Boxplot: Contact Recency vs Subscription Renewal
ggplot(data = sub_train) +geom_boxplot(mapping =aes(x = renewed, y = contact_recency, fill = renewed)) +labs(title ="Contact Recency by Renewal Status",x ="Renewed", y ="Contact Recency")
Interpretation
This boxplot shows the distribution of contact recency between customers who renewed and those who did not. Customers who did not renew tend to have a larger spread in contact recency, while customers who renewedshow a more concentrated spread of recent contacts.
Here in boxplot view of Contact Recency with respect to Renewal Status we see that non-renewing customers the red box tend to have a slightly larger recency and not as closely spaced This would indicate that they were reached out to sooner or went through more contacts but ultimately not renewed.

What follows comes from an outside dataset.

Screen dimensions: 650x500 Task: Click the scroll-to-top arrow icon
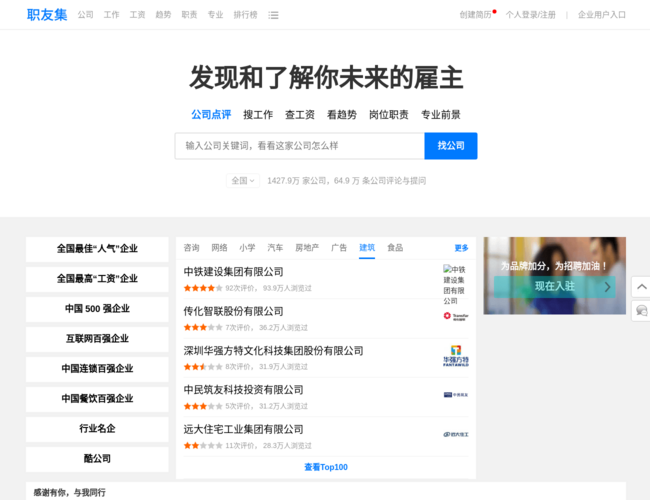point(641,287)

On the other hand, renewed customers highlighted by the blue box tend to have lower and less variable contact recency, which means they are in average contacted not that long ago, and also contact time is less spread.
It seems that customers who renewed were contacted more recently, whereas customers that didn’t renew lost contact for various periods of time, potentially longer periods.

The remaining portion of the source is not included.